• Exercise requirements:
1 > In the passage on iron and ferritin in neurons, list in order the steps the text proposes in Irp2-/- mice, from the breakdown of ferritin to the loss of function.
2 > Answer these questions from the passage on iron and ferritin in neurons.
(a) Where in the neuron are proteins made?
(b) What does the passage suggest may be true of ferritin heteropolymers that contain the aberrant L chain?
(c) What two things together may explain why significant pathology is seen only in the nervous system?

━━ Source passage

Neurons are highly polarized, with proteins being synthesized in the cell body and then transported over potentially long distances to synapses. Ferritin probably sequesters iron in the cell body, but transport of ferritin down the axon may allow net transport of iron to synapses. Normally, the half-life of ferritin appears to be determined by its degradation in lysosomes7; in the Irp2-/- mice, the degradation of overexpressed ferritin would lead to the increased release of free iron. This could occur within lysosomes present in distal axons8. The positively charged iron atoms could then bind to axonal proteins, including negatively charged components of neurofilaments, causing oxidation and loss of function. In people with neuroferritinopathy, perhaps the ferritin heteropolymers containing the aberrant L chain are inherently unstable; here, the release of iron might also occur spontaneously as ferritin is transported down the axon. Thus, iron-dependent oxidative damage to the axon may be an early event that is common to both diseases. The highly polarized nature of the neuron, together with axonal trafficking of iron-laden ferritin, may explain why significant pathology is seen only in the nervous system.

━━━━
━━ Entries supplied

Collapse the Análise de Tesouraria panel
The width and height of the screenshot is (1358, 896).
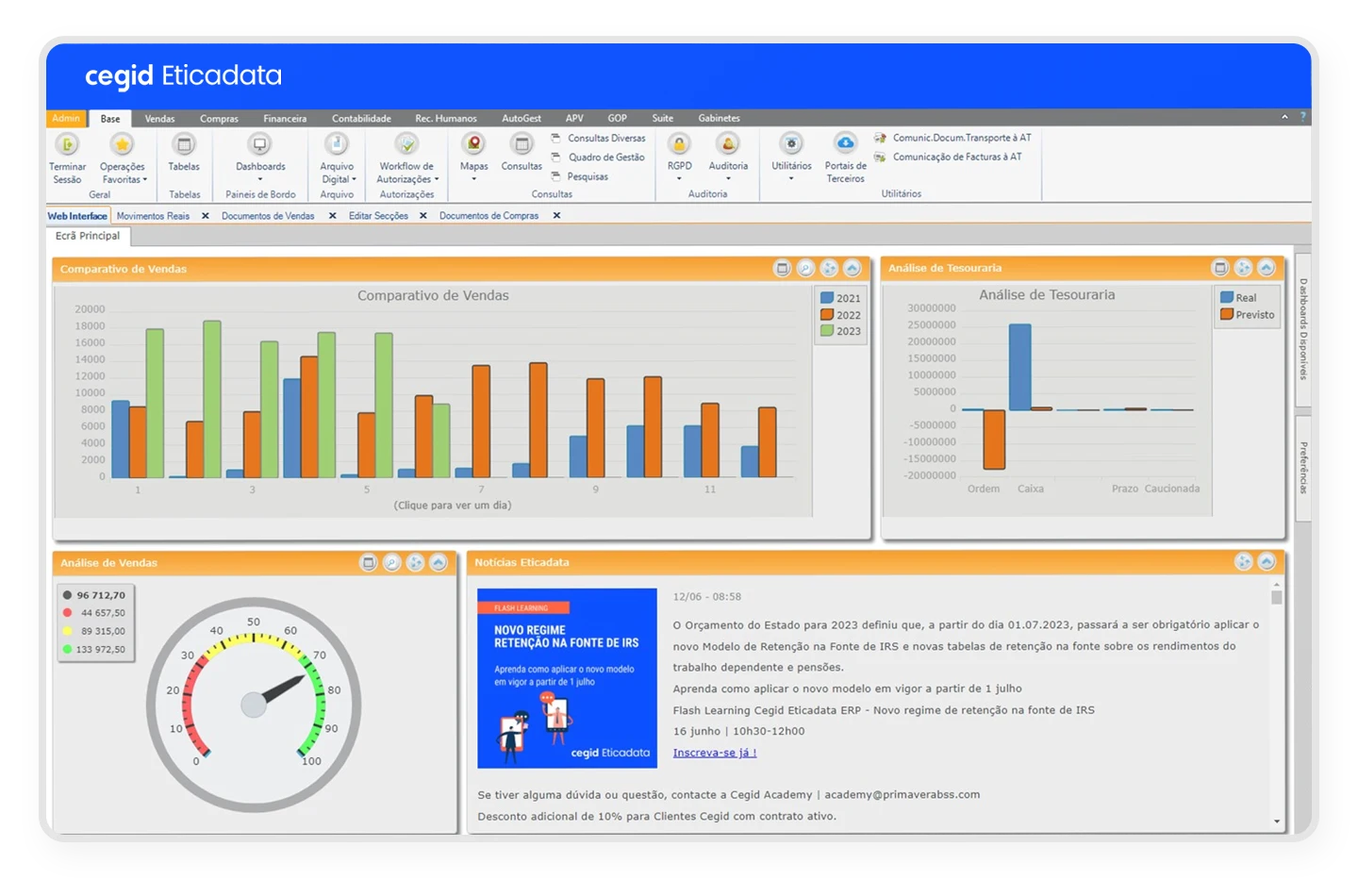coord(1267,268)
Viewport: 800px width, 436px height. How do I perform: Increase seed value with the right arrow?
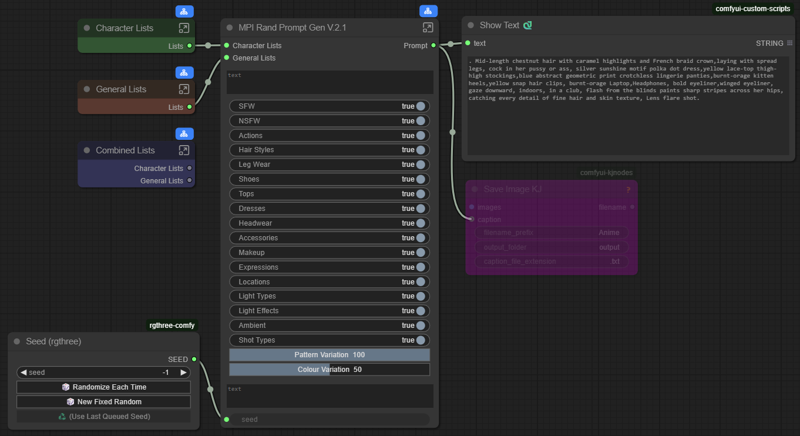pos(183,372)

━━━━
━━ Entries supplied

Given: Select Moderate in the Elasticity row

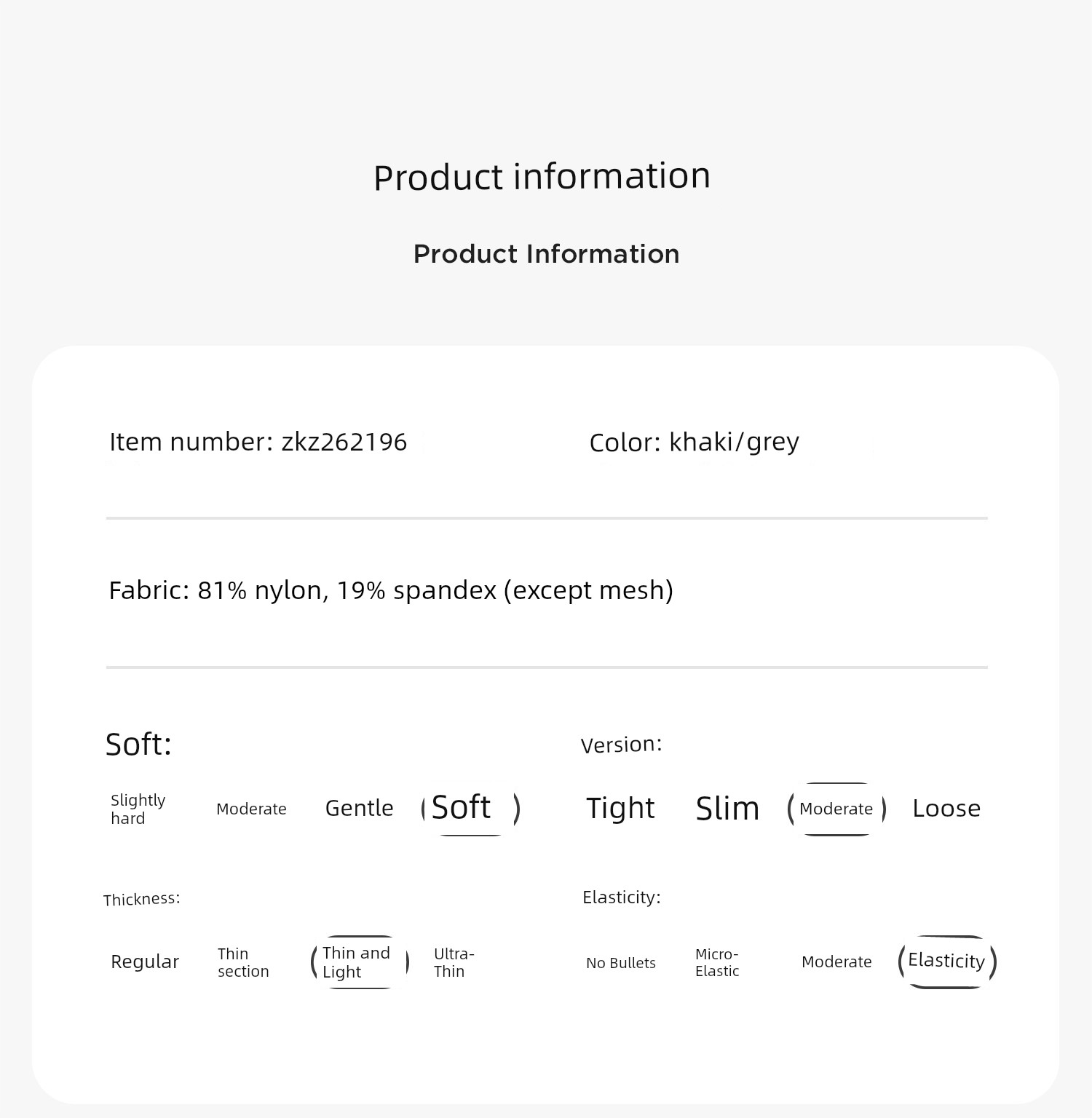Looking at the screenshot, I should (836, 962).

━━━━
━━ Entries supplied

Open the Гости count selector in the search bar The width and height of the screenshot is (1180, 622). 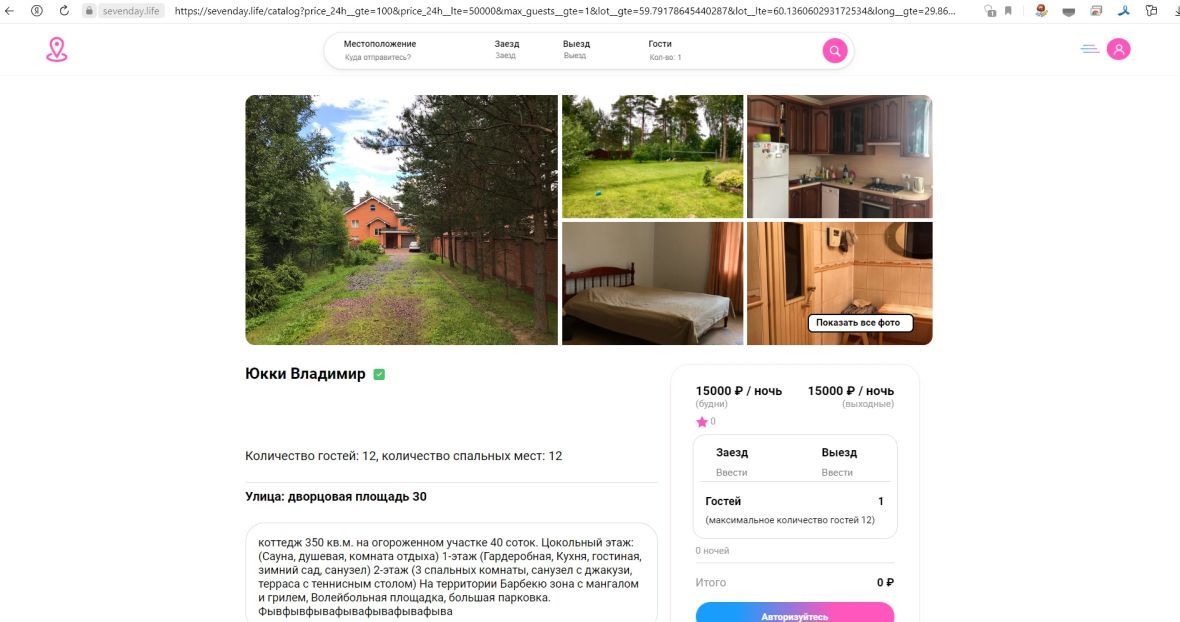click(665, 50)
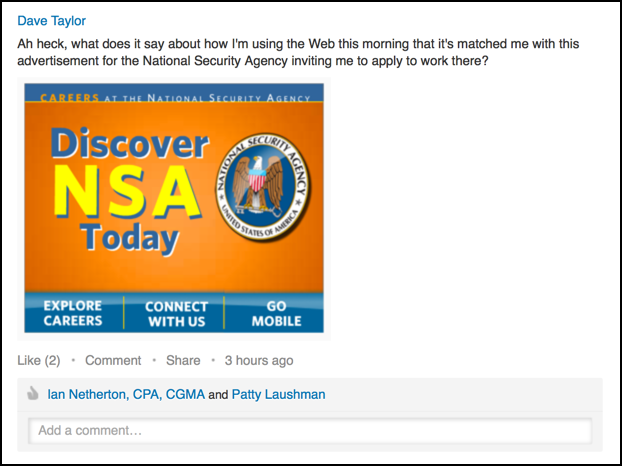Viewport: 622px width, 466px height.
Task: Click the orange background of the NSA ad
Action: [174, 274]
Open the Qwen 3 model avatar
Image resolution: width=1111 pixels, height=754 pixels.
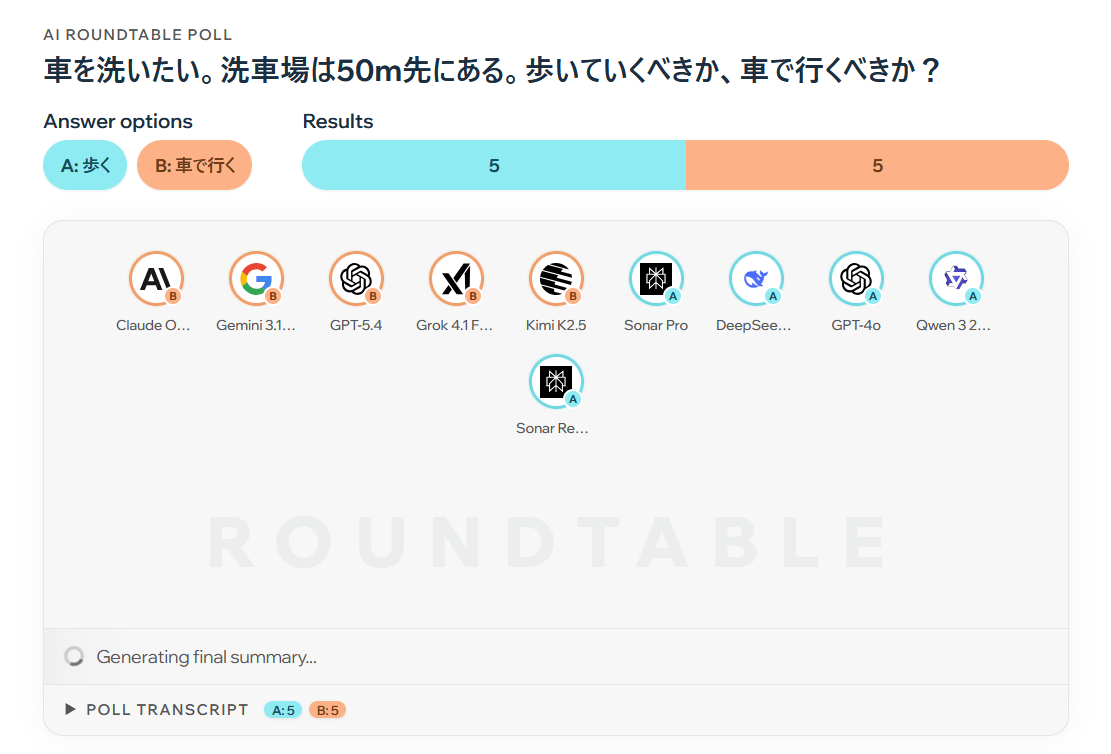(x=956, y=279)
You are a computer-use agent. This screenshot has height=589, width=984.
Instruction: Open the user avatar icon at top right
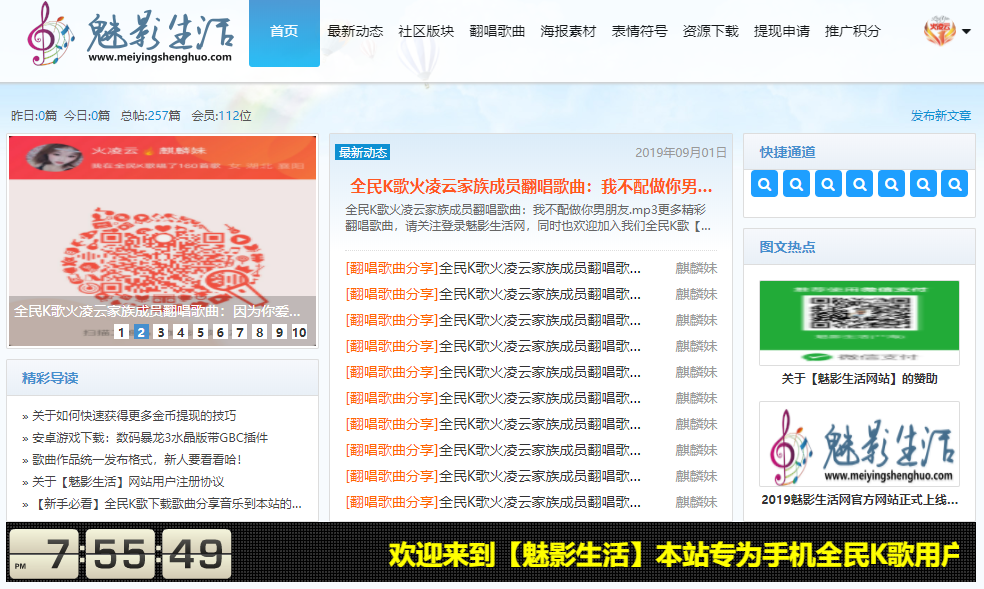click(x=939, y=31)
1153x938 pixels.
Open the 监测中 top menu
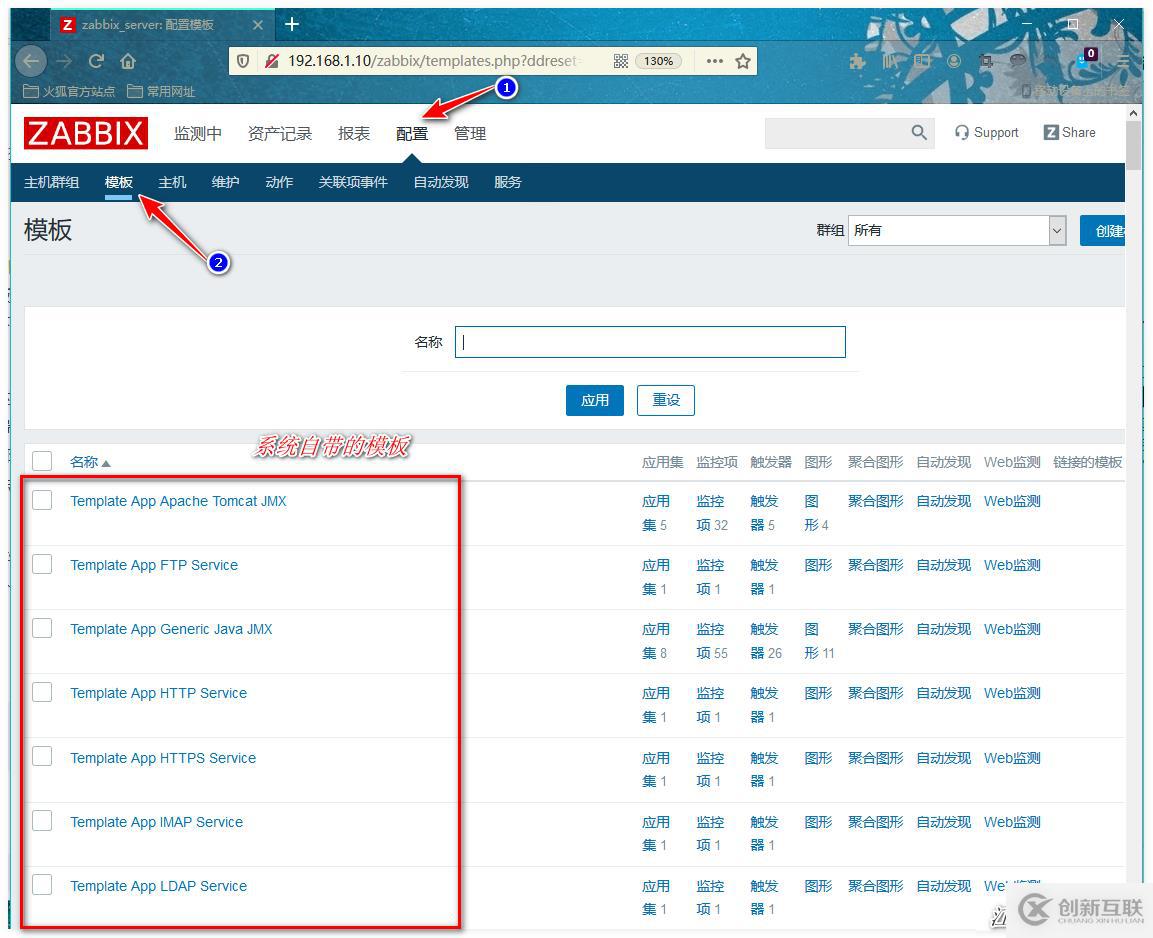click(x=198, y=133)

━━━━

• Solutions per task:
1 >
1. Overexpressed ferritin is degraded in lysosomes, which may be in distal axons.
2. More free iron is released.
3. The positively charged iron binds to axonal proteins, including negatively charged parts of neurofilaments.
4. This causes oxidation.
5. Loss of function follows.

2 >
(a) In the cell body.
(b) They may be inherently unstable.
(c) The highly polarized nature of the neuron and the axonal trafficking of iron-laden ferritin.